----- Data to use

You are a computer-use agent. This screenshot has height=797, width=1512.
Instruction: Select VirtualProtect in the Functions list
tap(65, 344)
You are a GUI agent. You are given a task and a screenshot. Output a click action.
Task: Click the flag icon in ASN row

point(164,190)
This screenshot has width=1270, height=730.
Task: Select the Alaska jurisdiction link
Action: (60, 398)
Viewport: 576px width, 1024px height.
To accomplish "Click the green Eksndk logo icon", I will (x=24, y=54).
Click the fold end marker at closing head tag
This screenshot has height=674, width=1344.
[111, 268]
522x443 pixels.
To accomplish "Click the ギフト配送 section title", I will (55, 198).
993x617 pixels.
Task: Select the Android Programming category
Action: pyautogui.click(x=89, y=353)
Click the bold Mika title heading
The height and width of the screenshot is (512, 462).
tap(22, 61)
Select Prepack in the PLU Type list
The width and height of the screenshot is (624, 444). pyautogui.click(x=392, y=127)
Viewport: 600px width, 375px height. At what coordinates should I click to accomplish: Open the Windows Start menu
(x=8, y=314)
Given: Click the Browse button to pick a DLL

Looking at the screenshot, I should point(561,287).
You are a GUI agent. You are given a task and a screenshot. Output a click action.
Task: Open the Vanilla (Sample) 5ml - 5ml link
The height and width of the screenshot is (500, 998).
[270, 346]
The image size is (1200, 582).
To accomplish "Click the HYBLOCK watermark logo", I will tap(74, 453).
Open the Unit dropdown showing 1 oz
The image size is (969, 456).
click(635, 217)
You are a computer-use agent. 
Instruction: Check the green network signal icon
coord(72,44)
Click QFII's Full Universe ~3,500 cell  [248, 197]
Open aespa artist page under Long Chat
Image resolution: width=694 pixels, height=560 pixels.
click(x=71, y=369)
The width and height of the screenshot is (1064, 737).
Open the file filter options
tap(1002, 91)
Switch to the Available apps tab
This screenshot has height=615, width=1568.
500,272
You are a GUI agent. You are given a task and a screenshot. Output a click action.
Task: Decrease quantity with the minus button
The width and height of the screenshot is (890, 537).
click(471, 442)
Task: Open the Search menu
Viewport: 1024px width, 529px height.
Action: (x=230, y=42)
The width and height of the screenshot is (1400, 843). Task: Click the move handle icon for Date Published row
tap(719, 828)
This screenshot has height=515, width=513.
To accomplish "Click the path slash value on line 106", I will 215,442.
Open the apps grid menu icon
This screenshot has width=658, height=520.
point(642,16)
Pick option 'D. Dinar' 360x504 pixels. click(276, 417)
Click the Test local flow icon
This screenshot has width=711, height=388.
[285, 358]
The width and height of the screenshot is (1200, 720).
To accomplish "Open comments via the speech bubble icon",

----------

§ Task to carry out
Set all of the entries down again, exactly as they were given.

§ Response below
You are a computer-use agent. This screenshot has height=797, width=1512.
Instruction: Select VirtualProtect in the Functions list
tap(65, 344)
You are a GUI agent. You are given a task and a screenshot. Output a click action.
Task: Click the flag icon in ASN row

point(164,190)
This screenshot has width=1270, height=730.
Task: Select the Alaska jurisdiction link
Action: (60, 398)
Viewport: 576px width, 1024px height.
To accomplish "Click the green Eksndk logo icon", I will (x=24, y=54).
Click the fold end marker at closing head tag
This screenshot has height=674, width=1344.
[111, 268]
522x443 pixels.
To accomplish "Click the ギフト配送 section title", I will (55, 198).
993x617 pixels.
Task: Select the Android Programming category
Action: pyautogui.click(x=89, y=353)
Click the bold Mika title heading
The height and width of the screenshot is (512, 462).
tap(22, 61)
Select Prepack in the PLU Type list
The width and height of the screenshot is (624, 444). pyautogui.click(x=392, y=127)
Viewport: 600px width, 375px height. At what coordinates should I click to accomplish: Open the Windows Start menu
(x=8, y=314)
Given: Click the Browse button to pick a DLL

Looking at the screenshot, I should point(561,287).
You are a GUI agent. You are given a task and a screenshot. Output a click action.
Task: Open the Vanilla (Sample) 5ml - 5ml link
The height and width of the screenshot is (500, 998).
[270, 346]
The image size is (1200, 582).
To accomplish "Click the HYBLOCK watermark logo", I will tap(74, 453).
Open the Unit dropdown showing 1 oz
The image size is (969, 456).
click(635, 217)
You are a computer-use agent. 
Instruction: Check the green network signal icon
coord(72,44)
Click QFII's Full Universe ~3,500 cell  [248, 197]
Open aespa artist page under Long Chat
Image resolution: width=694 pixels, height=560 pixels.
click(x=71, y=369)
The width and height of the screenshot is (1064, 737).
Open the file filter options
tap(1002, 91)
Switch to the Available apps tab
This screenshot has height=615, width=1568.
500,272
You are a GUI agent. You are given a task and a screenshot. Output a click action.
Task: Decrease quantity with the minus button
The width and height of the screenshot is (890, 537).
click(471, 442)
Task: Open the Search menu
Viewport: 1024px width, 529px height.
Action: (x=230, y=42)
The width and height of the screenshot is (1400, 843). Task: Click the move handle icon for Date Published row
tap(719, 828)
This screenshot has height=515, width=513.
To accomplish "Click the path slash value on line 106", I will 215,442.
Open the apps grid menu icon
This screenshot has width=658, height=520.
point(642,16)
Pick option 'D. Dinar' 360x504 pixels. click(276, 417)
Click the Test local flow icon
This screenshot has width=711, height=388.
[285, 358]
The width and height of the screenshot is (1200, 720).
To accomplish "Open comments via the speech bubble icon",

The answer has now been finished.